=== WHAT NEEDS TO BE DONE ===
Please could you give again the lines from the one holding "Task: Retweet the Xuân Diệu poem reply" through the final line of the data below, exactly, with no other lines?

=== SOURCE RECORDS ===

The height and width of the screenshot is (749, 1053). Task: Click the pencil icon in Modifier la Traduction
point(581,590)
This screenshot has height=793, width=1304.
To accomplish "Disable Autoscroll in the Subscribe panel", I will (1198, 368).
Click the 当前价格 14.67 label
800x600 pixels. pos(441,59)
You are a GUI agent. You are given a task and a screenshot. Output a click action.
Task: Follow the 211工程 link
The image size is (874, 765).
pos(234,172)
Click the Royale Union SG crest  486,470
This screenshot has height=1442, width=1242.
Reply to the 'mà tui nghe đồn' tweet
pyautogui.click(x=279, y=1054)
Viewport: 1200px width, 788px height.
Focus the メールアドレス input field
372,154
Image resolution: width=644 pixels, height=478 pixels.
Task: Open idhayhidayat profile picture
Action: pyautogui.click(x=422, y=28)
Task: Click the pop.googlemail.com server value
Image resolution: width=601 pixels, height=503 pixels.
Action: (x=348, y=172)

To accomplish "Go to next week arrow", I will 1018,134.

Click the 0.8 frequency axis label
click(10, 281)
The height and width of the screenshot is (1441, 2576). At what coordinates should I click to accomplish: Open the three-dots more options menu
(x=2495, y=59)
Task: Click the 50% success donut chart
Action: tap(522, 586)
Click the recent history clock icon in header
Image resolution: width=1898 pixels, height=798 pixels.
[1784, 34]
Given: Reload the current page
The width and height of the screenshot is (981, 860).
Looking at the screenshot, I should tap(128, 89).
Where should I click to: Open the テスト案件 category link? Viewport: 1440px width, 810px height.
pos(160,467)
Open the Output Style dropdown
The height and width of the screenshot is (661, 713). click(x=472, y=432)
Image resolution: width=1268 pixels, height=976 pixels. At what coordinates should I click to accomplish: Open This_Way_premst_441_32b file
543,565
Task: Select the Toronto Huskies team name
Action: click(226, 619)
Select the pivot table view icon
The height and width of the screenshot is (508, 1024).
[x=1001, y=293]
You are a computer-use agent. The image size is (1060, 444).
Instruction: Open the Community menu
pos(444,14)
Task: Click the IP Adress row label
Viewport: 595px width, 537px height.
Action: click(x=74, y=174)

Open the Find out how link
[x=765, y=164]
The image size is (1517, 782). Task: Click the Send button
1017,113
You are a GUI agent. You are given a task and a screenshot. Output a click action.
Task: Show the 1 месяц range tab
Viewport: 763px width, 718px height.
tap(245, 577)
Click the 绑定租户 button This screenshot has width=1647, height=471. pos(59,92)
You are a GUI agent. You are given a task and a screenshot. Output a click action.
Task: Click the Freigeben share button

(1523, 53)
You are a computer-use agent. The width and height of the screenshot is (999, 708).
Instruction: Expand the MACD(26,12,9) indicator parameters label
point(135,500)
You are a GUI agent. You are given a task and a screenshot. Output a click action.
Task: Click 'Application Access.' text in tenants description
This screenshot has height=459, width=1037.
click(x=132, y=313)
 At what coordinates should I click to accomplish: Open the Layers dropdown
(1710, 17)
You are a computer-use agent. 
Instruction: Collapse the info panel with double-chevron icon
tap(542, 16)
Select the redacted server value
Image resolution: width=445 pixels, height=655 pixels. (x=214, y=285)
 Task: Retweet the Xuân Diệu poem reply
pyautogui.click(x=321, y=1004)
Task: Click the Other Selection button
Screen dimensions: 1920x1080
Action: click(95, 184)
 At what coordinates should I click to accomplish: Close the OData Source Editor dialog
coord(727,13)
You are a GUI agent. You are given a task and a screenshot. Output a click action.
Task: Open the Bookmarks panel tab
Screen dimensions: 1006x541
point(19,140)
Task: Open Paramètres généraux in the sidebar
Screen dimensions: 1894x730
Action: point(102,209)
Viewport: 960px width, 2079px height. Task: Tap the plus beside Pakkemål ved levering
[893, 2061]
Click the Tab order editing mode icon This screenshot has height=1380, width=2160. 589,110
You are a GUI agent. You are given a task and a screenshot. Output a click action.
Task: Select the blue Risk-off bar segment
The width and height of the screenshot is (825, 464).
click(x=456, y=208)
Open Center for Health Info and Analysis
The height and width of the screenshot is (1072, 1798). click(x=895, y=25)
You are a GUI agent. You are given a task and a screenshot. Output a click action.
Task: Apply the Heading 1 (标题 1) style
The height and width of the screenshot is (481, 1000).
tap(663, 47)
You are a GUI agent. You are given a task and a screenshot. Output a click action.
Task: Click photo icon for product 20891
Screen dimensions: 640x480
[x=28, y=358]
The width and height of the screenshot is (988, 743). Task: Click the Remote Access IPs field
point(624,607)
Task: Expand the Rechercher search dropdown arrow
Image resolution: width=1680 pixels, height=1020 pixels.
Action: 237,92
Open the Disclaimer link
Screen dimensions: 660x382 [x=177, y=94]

=== TASK RESULT ===
 Task: Retweet the Xuân Diệu poem reply
pyautogui.click(x=321, y=1004)
Task: Click the Other Selection button
Screen dimensions: 1920x1080
Action: click(95, 184)
 At what coordinates should I click to accomplish: Close the OData Source Editor dialog
coord(727,13)
You are a GUI agent. You are given a task and a screenshot. Output a click action.
Task: Open the Bookmarks panel tab
Screen dimensions: 1006x541
point(19,140)
Task: Open Paramètres généraux in the sidebar
Screen dimensions: 1894x730
Action: point(102,209)
Viewport: 960px width, 2079px height. Task: Tap the plus beside Pakkemål ved levering
[893, 2061]
Click the Tab order editing mode icon This screenshot has height=1380, width=2160. 589,110
You are a GUI agent. You are given a task and a screenshot. Output a click action.
Task: Select the blue Risk-off bar segment
The width and height of the screenshot is (825, 464).
click(x=456, y=208)
Open Center for Health Info and Analysis
The height and width of the screenshot is (1072, 1798). click(x=895, y=25)
You are a GUI agent. You are given a task and a screenshot. Output a click action.
Task: Apply the Heading 1 (标题 1) style
The height and width of the screenshot is (481, 1000).
tap(663, 47)
You are a GUI agent. You are given a task and a screenshot. Output a click action.
Task: Click photo icon for product 20891
Screen dimensions: 640x480
[x=28, y=358]
The width and height of the screenshot is (988, 743). Task: Click the Remote Access IPs field
point(624,607)
Task: Expand the Rechercher search dropdown arrow
Image resolution: width=1680 pixels, height=1020 pixels.
Action: 237,92
Open the Disclaimer link
Screen dimensions: 660x382 [x=177, y=94]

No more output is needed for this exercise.